O Sr. Bergès iniciou sua galeria no SoHo em 2015 e disse que já trabalhou como revendedor antes disso. Ele também tem um espaço em Berlim, disse ele, e está planejando expandir para Los Angeles e Cidade do México. Ele não é membro da Art Dealers Association of America. Entre os 20 artistas de seu site estão Todd Williamson, que teve uma instalação na Bienal de Veneza em 2019, e Laddie John Dill, cujo trabalho está na coleção do Museu de Arte Moderna. A maioria não é bem conhecida.
A venda de Biden colocou Bergès sob escrutínio de fora do mundo da arte. A Fox News publicou uma reportagem sobre seu ambições em China. A galeria dele era vandalizado quando um artista e documentarista pintou com spray a palavra “papai” ao contrário na parede de uma galeria.
CBS News relatado que em 1998, o Sr. Bergès, ainda estudante, foi preso na Califórnia sob a acusação de agressão com arma mortal e “ameaças terroristas”, citando registros do Departamento de Polícia de Santa Cruz. Bergès disse por meio de uma porta-voz que as acusações mais significativas foram rejeitadas e que ele acabou não contestando a acusação de ameaça de contravenção pelo que foi descrito como uma disputa com um colega de quarto do sexo masculino. Poucos meses depois da prisão, informou a CBS, ele pediu falência pessoal.
Questionado sobre esses eventos, o Sr. Bergès disse: “Eu era uma criança; Todos nós cometemos erros. Felizmente, aprenderemos com eles e faremos melhor no futuro. Eu sei que foi isso que eu fiz. ”
Em 2016, Bergès foi processado em um tribunal federal de Nova York por fraude e quebra de contrato por um artista que, segundo o processo, havia investido US $ 500.000 na galeria. A porta-voz de Bergès disse que ele pediu US $ 2,9 milhões, alegando difamação e quebra de dever fiduciário, entre outras coisas. A ação foi encerrada em 2018.
“As pessoas se desentendem, assim como os humanos”, disse Bergès. “É digno de nota que este foi o único desacordo que levou a um processo em toda a minha carreira, o que neste setor é bastante notável quando você olha para meus colegas.”
The Bergès Gallery’s local na rede Internet – apresentando uma foto em preto e branco de um desalinhado Sr. Biden com os dedos contemplativamente em sua têmpora – diz que as pinturas de Biden “variam de fotográficas a mídias mistas e trabalhos abstratos em tela, papel yupo, madeira e metal. Ele incorpora óleo, acrílico, tinta e a palavra escrita para criar experiências únicas que se tornaram sua assinatura. ”
Bergès disse que ficou impressionado com a maneira como Biden trabalha em diferentes meios. “Hunter aborda sua arte sem medo, e você não pode culpá-lo quando você vê tudo o que ele passou e sobreviveu”, disse ele.

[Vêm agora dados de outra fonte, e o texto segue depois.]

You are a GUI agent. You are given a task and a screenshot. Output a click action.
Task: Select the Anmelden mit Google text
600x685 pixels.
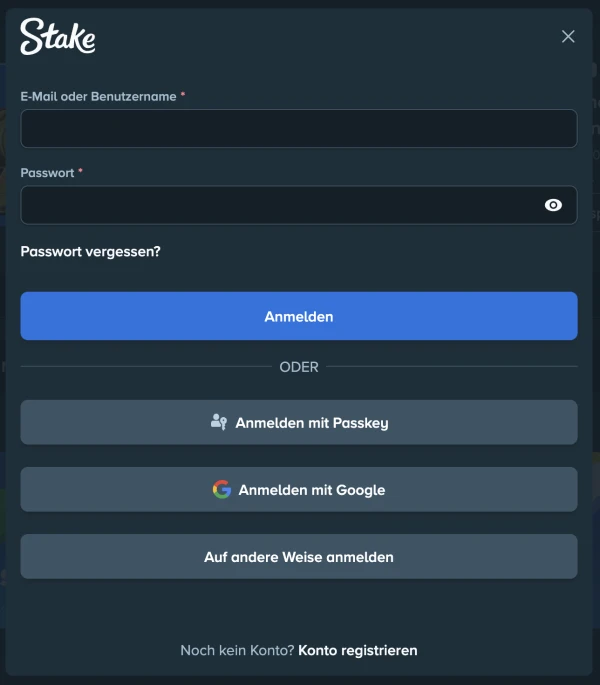[311, 490]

Mas alguns especialistas em arte sugeriram que a habilidade de Biden ainda tem um longo caminho a percorrer. “Ele parece estar absorvendo as lições técnicas de certos artistas”, disse Tierney, “mas ainda não encontrou uma voz única”.
No site da galeria, a biografia de Hunter Biden o descreve como “um advogado de profissão” que “agora dedica sua carreira às artes criativas”. Não faz menção a seu pai.
Reportagem adicional de Zolan Kanno-Youngs, Adam Popescu e Julia Jacobs.